Are Floating Wind Turbines the Future of Green Energy? Americans and British Partner to Develop Technology
Offshore energy, whether oil production or wind, seems to move in the same stages. Early offshore drilling was in shallow water using jack-up rigs sitting on the bottom. Now much of offshore oil production is from floating rigs, drilling in deep water. Likewise, the first offshore wind turbines were mounted on pedestals fixed to the sea floor. Wind technology may be moving into deeper water. In September of 2009, we posted about Hywind, the first the first full-scale floating wind turbine in the North Sea off South-west Norway. Now the US and the UK have agreed to work together to develop floating wind turbines operating in waters as deep as 500 feet. From the agreement announced yesterday:
In the UK, the Energy Technologies Institute is currently in the process of commissioning a £25m offshore wind floating system demonstrator….In the US, the Department of Energy have recently announced a $180m funding opportunity for up to four Advanced Technology Demonstration Projects in US waters – which potentially could include a floating wind demonstration.

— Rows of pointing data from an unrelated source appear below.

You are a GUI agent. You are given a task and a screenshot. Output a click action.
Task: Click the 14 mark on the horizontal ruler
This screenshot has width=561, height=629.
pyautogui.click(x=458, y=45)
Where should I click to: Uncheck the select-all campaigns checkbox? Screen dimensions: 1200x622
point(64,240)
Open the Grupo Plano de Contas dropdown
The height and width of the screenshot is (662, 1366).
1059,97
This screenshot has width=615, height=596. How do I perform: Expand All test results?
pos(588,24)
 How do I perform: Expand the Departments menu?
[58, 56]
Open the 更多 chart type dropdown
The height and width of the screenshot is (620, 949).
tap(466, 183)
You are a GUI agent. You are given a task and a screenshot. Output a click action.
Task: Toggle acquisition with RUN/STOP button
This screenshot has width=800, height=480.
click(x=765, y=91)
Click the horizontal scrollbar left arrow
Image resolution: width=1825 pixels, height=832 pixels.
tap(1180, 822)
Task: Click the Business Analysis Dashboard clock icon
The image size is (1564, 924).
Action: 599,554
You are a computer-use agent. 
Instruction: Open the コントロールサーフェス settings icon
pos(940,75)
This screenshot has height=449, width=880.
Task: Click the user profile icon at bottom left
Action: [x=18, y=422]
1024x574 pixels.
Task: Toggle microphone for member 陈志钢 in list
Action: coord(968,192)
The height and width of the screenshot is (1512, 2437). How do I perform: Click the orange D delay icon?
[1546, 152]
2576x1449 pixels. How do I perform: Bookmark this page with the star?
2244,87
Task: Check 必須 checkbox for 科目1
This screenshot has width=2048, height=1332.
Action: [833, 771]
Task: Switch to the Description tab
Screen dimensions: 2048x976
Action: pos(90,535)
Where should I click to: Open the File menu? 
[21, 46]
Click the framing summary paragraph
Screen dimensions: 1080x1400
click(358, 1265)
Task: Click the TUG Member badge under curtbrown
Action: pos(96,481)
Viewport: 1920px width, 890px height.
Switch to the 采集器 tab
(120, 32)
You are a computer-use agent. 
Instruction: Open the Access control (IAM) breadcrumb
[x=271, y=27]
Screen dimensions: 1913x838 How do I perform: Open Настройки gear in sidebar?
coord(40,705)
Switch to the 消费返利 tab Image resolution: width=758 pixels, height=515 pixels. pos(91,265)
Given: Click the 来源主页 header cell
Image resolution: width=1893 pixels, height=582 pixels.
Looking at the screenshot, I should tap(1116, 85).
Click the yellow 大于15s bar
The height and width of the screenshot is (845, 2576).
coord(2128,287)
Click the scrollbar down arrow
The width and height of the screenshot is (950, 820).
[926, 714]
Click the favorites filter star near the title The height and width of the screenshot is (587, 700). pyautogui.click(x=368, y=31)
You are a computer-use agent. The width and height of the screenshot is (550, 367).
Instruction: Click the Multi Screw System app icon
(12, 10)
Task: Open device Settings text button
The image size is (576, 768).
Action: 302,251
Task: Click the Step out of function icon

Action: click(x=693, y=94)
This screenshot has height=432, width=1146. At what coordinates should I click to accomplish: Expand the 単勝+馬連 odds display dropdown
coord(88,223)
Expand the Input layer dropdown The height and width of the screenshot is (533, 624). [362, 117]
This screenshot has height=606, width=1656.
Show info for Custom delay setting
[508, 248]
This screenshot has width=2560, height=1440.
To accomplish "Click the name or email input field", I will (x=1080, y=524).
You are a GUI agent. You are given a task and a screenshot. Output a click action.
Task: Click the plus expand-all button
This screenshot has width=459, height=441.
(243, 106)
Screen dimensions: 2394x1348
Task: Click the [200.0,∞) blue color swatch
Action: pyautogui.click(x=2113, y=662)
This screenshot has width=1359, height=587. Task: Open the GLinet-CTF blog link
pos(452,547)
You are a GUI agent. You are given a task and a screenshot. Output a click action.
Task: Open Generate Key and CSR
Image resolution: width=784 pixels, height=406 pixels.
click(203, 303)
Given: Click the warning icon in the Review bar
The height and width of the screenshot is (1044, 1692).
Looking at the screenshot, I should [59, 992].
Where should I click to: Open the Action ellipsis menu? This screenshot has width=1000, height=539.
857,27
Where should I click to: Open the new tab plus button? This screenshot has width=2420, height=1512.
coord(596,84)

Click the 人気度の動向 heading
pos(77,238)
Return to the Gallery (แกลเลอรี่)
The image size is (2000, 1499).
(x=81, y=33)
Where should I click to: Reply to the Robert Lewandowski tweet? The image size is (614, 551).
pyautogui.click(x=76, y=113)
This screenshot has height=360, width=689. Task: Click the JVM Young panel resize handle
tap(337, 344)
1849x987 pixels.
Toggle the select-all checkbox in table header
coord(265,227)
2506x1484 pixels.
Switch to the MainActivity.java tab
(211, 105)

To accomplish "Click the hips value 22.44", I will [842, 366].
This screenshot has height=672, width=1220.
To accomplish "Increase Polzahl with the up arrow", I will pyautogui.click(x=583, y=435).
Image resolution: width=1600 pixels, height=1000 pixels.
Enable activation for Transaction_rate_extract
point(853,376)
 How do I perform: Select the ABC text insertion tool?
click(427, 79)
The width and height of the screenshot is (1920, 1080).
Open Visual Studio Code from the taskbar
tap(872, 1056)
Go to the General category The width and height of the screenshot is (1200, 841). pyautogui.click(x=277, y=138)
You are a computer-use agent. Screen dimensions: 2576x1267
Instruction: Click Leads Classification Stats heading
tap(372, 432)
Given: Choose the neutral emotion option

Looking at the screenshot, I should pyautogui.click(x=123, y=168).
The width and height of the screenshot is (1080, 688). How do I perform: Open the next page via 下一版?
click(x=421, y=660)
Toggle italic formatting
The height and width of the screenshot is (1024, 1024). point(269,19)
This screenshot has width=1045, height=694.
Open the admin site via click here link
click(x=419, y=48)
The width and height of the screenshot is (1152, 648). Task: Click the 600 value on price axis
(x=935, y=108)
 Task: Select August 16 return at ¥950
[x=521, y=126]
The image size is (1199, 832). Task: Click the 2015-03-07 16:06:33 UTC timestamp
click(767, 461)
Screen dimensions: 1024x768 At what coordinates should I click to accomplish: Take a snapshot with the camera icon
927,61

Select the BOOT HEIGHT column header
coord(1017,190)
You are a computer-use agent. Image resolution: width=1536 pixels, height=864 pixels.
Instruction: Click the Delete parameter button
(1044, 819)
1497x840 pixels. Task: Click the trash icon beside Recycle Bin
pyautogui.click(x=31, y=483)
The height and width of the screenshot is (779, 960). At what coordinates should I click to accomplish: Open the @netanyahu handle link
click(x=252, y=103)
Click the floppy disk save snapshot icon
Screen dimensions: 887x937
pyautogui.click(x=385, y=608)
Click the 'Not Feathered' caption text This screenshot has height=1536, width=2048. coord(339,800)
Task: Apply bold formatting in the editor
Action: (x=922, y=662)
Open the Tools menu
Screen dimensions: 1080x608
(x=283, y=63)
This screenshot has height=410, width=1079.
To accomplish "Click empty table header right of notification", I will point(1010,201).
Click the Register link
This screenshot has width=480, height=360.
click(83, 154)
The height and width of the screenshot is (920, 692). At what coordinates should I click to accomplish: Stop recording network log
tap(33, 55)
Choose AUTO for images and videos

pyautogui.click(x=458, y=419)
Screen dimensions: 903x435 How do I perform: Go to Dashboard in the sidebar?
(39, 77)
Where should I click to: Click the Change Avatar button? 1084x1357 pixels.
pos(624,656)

The UK benefits from a third of Europe’s offshore wind potential, has more installed offshore wind than any other country, the biggest pipeline of projects and is rated year after year by Ernst & Young as the most attractive market among investors.
Exploiting this economically, particularly in deeper waters off the west of the country, will require significant technology developments to build large offshore wind arrays. Much of the deeper waters between 60 and 100 metres are too deep for fixed structures but benefit from consistently higher wind speeds.
Floating wind technologies could therefore open up new areas off the coast of the UK. This will ultimately increase the potential of this sector, particularly post 2020 as the available shallow water sites are developed, and will help to meet our decarbonisation and energy security targets.